Hacker News new | ask | show | jobs
by whodunser 3392 days ago
This post on Deep Voice seems a little off-the-mark. In fact, I would say it is completely misleading about the technical accomplishments here.

From my perspective, Baidu's approach is a little embarrassing, with the use of many modeling stages in their training and production of TTS. When the rest of the community is moving towards end-to-end training, their usage of this many stages sounds excruciating. Merlin[0], which was a pretty good standard for 2016, has this painful feeling as well, with two DL stages (duration, acoustic) followed by some conditioning and then a synthesis step.

The more important technical contribution seems to be the hand-tuned synthesis code that makes their generation faster; cool but not particularly sexy (and there are few details). The details on training hyperparams are nice to have too, of course.

Contrary to the post, I would be very surprised if the voice sample included in the post was actually generated by Deep Voice -- it has none of the robotic qualities pointed out by the researchers themselves in their blog post[1]. More likely it is a demonstration of the loss in their last, WaveNet-like stage. This was also pointed out in the previous HN discussion[2]

Lastly, Andrew Ng is neither thanked in the paper nor mentioned on any webpage -- are we sure this was work he supervised?

[0] https://github.com/CSTR-Edinburgh/merlin

[1] http://research.baidu.com/deep-voice-production-quality-text...

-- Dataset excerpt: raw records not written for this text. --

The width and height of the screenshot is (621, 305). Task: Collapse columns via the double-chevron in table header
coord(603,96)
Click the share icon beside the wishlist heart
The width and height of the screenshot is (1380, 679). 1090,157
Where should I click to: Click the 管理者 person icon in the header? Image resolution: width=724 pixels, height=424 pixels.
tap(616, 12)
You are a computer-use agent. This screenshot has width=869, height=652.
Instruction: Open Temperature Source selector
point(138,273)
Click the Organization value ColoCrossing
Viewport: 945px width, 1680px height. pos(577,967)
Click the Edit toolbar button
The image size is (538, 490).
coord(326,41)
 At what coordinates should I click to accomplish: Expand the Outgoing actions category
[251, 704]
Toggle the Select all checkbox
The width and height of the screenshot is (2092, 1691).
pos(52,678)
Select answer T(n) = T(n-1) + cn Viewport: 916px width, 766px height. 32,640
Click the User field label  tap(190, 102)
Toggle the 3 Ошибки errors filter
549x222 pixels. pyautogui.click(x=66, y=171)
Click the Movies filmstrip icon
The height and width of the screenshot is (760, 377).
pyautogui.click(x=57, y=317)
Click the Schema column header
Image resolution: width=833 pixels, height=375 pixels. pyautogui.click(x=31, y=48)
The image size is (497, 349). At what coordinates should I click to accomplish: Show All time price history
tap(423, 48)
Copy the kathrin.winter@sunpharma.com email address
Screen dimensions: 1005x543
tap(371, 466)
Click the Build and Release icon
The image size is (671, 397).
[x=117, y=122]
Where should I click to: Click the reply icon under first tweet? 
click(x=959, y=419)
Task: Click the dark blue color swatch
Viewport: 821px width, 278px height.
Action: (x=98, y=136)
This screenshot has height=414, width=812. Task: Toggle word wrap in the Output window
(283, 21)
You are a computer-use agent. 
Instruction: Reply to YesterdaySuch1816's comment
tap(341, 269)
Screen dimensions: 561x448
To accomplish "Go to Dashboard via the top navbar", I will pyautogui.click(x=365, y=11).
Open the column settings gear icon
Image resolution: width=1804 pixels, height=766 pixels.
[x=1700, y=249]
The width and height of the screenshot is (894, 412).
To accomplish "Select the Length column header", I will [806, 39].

[2] https://news.ycombinator.com/item?id=13756489

1 comments

Thanks for your feedback.

- I state the caveats that the voice sample published for Deep Voice are using ground truth features. That being said I can make it clearer.

- Andrew Ng runs the Baidu AI team. He may not have supervised it but he's associated with this.

- I've gotten direct feedback from an original author of this paper to ensure the post represents its accomplishments well. At this point I believe it does save for the caveat.